子どもは、人から教えてもらったことには興味を示さない。むしろ興味を失う。クライマックスをバラされた映画のように。犯人をバラされた推理小説のように。 しかし、誰からも教わらずに、自分で発見したことにはワクワクする。ますますやってみたくなる。教師は指導者の役割は、その触媒になること。

2019-02-21 09:24:18
shinshinohara @ShinShinohara

「アルプスの少女」ハイジは、アルファベットさえ覚えられず、家庭教師にさじを投げられていた。ハイジも「私はおばかさんなんですわ」としょげていた。 そんなとき、クララのおばあさんは、きれいな挿し絵のある本をハイジにプレゼントした。大好きなアルプスの山々に似た、挿し絵。

2019-02-21 09:26:55
shinshinohara @ShinShinohara

ハイジは、その本に何が書いてあるのか知りたくなった。いつかアルプスに戻ったら、目の見えないペーターのおばあさんに本を読んであげたいと思った。 それからは、突如として、家庭教師が目をみはるほど学力が向上。本を次から次へと読破していった。

2019-02-21 09:29:45
shinshinohara @ShinShinohara

クララのおばあさんは、ハイジに何も教えていない。ただ、ハイジの心に火を着けただけ。大好きなアルプスの山々に似た挿し絵のその本に、何が書かれているのか知りたい、という好奇心。その駆動力でハイジは学び始めた。どれだけ教えても学力は根づかなかったのに。

2019-02-21 09:32:11
shinshinohara @ShinShinohara

教師や指導者は、教えようとしなくてよい。ただひたすら、「クララのおばあさん」を目指せばよい。子どもの心に火をともせば、子どもは勝手に学び出す。 そしてもう一つ。ともした火が消えないよう、燃え続けるようアシストする必要がある。「驚く」ことだ。

2019-02-21 09:35:23
shinshinohara @ShinShinohara

「もうそんなことも覚えたの?」「そんなこともできるようになったの?」と驚いてみせると、子どもはもう大興奮。やった!驚かせることができた!もっとできることを増やして、もっと驚かせてやろう!学ぶことにますます意欲を燃やす。

2019-02-21 09:38:49
shinshinohara @ShinShinohara

「教える」ことのまずさは、驚けなくなることだ。覚えたか、じゃあ次ね。できるようになったか、じゃあ次ね。覚えたこと、できるようになったことが増えても、驚かない。

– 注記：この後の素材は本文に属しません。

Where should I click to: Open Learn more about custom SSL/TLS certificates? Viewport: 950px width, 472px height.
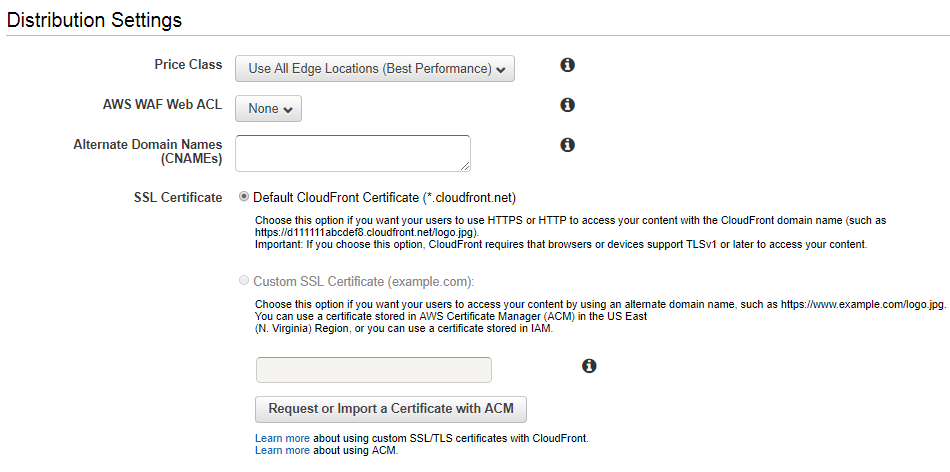click(x=282, y=437)
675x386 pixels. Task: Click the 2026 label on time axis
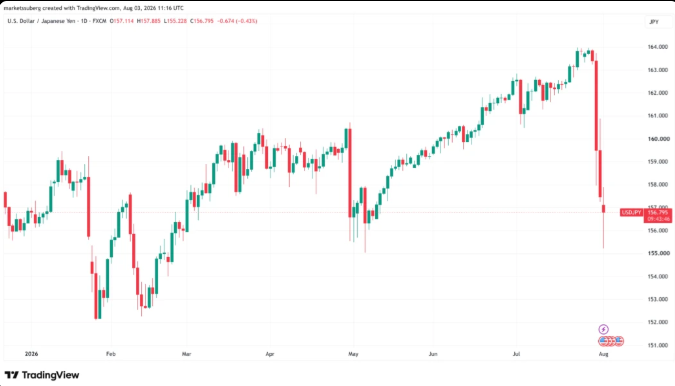[x=31, y=354]
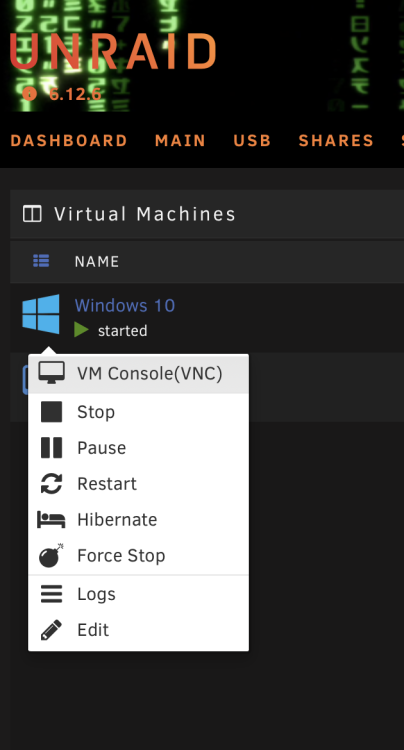The height and width of the screenshot is (750, 404).
Task: Click the circular arrows Restart icon
Action: tap(51, 484)
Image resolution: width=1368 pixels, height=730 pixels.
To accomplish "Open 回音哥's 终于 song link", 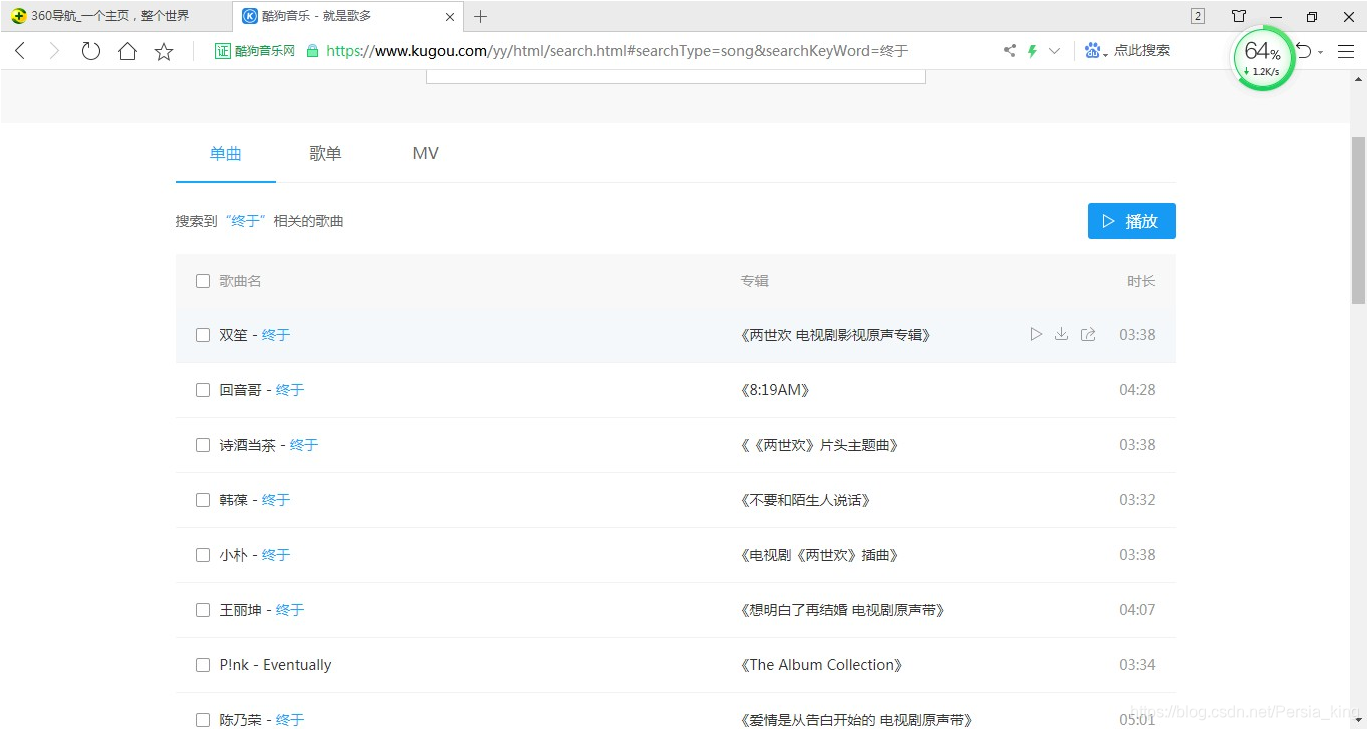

これでは子どもはつまらない。成長しても驚かすことができないのだから。

2019-02-21 09:40:50
shinshinohara @ShinShinohara

子どもはどこかで覚えている。初めて立ったとき、お母さんお父さんが手放しで驚き、喜んでくれたことを。初めて言葉を話したときも、ものすごく驚いてくれたことを。子どもはその時の喜びを知り、学ぶ意欲にドライブをかける。

2019-02-21 09:43:31
shinshinohara @ShinShinohara

子どもが話せるようになると、大人はだんだん驚いてくれなくなる。むしろ、もっと早くあれを憶えろ、これができるようになれと急かし出す。それができるようになってもまた、次。一向に驚いてくれない。つまらない。

2019-02-21 09:50:31
shinshinohara @ShinShinohara

驚こう。驚くために、「教えない」ようにしよう。教えてないのにできるようになれば、当然驚かずにいられないから。「教えてないのによくできたね!」子どもは得意満面になる。もっと驚かせようと、学習意欲にドライブがかかる。

2019-02-21 09:52:37
shinshinohara @ShinShinohara

興味関心が湧くよう、「火を着ける」こと、「驚く」こと。子どもは自然に学び出す。まさに驚くべき勢いで。教師や指導者は、その二つの機能を果たす触媒になればよい。そういう意味では、教師や指導者は、やはり子どもの成長に欠かせない存在なのだ。